By Karen Pierog - Analysis
CHICAGO (Reuters) - Smaller, shorter and slower will be the key factors governing U.S. public-private partnerships going forward after recent proposed deals imploded due to political or financing troubles.
Speakers at the Reuters Infrastructure Summit in New York this week said long-term lease deals involving publicly owned assets have hit a speed bump, but will rev up during the next 12 to 18 months, hopefully as an improving economy frees up cash for investments.
High-profile deals have stumbled, including Chicago’s $2.52 billion Midway Airport lease, due to the unavailability of financing. A $12.8 billion turnpike deal in Pennsylvania was defeated by political opposition.
But with states and local governments facing huge budget deficits and crumbling infrastructure, their need for a cash infusion will keep these so-called P3s percolating, although maybe not with such high-profile assets.
“Governments look at the experiences of Pennsylvania and some of the other areas where a lot of attention was attracted and say, ‘I don’t need to sell the most important asset in the state,'” said George Bilicic, chairman of Lazard’s power, utilities and infrastructure groups.
Instead governments should be looking at more modest assets, such as a lone toll bridge or parking garages, he added.
The downsizing of assets will also reduce the amount of money private operators will have to raise to come up with the upfront payment to a government.
Tom Osborne, a UBS managing director, said deals were more likely to total between $1 billion and $5 billion.
“You’re going to see a more incremental approach, both in the private and public sectors in order to prove out the concept that (privatizations) can be an essential tool,” he said.
Bilicic said while some consummated leases will last 99 years, durations going forward could be shorter, like 30 years with renewal available if performance standards were met by the private operator. That, he added, may be more palatable from a political standpoint.
Summit speakers also suggested that future privatizations may involve only part of an asset, allowing the government to retain some of the revenue stream. Or deals could be structured to give the government a share of revenue if the value of the asset grows above a certain point.
Meanwhile, public pension funds could be a growing source of financing for P3s as they look for ways to diversify beyond stocks and bonds.
“I believe that if enough state plans invest in infrastructure, that most of that money will find its way back into the U.S. economy.” said Mark Weisdorf, global chief investment officer of infrastructure investments at J.P. Morgan Asset Management.
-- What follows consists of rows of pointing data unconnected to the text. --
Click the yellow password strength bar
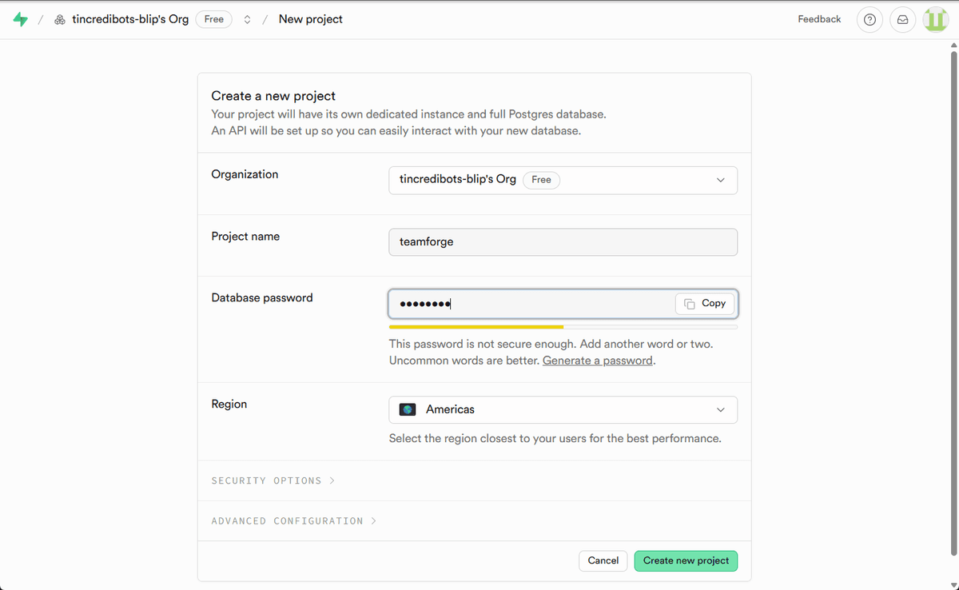 (x=476, y=327)
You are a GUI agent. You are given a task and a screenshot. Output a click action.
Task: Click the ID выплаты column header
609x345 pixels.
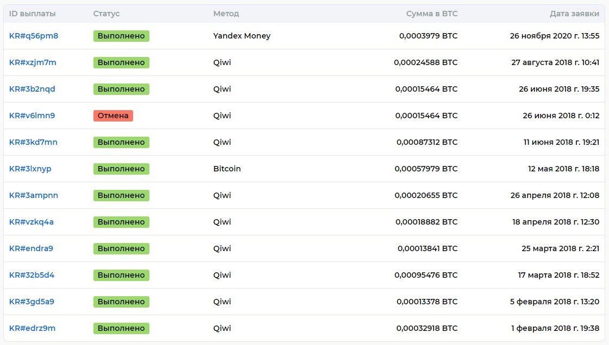coord(32,14)
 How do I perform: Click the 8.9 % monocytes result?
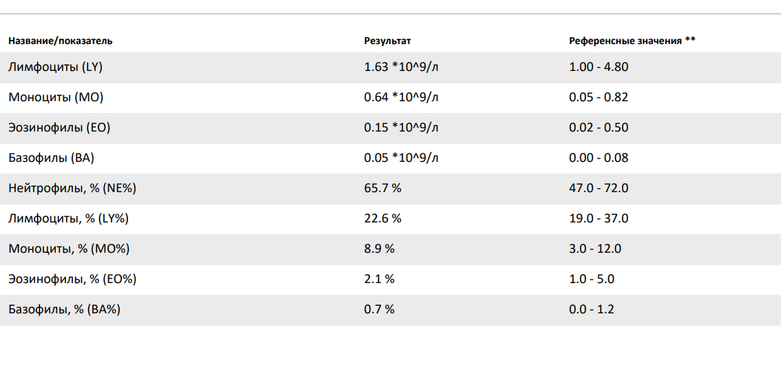pyautogui.click(x=379, y=249)

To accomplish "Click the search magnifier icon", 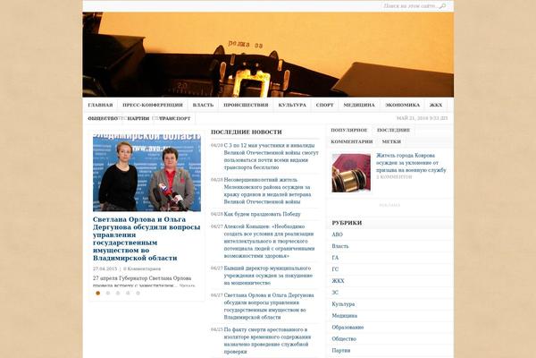I will [442, 6].
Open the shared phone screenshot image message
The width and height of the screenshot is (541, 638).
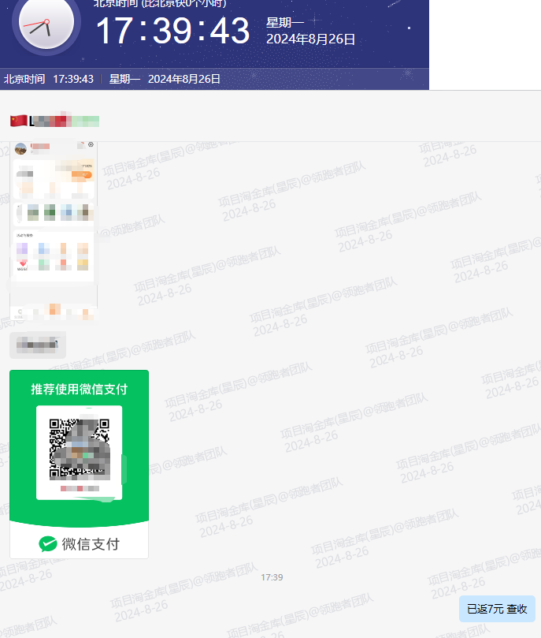coord(53,230)
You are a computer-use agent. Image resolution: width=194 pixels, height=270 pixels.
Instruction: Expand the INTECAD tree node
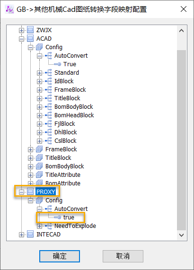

One high-profile speaker played down the role of P3s, arguing the partnerships provide few advantages that publicly funded construction cannot accomplish on their own.
Felix Rohatyn, architect of the 1970s financial rescue of New York City and a former investment banker and diplomat, instead favors the creation of a National Infrastructure Bank, as a way to coordinate and finance projects, while weeding out wasteful spending.
I’ve never been sold on this idea of public-private partnerships, because I don’t see anything here that is unique to the project, so all of the things you’re looking at, you can get out of the private sector or out of the public sector,” Rohatyn told the Summit.
“One shouldn’t have the illusion that you can get miracles by these things,” he said.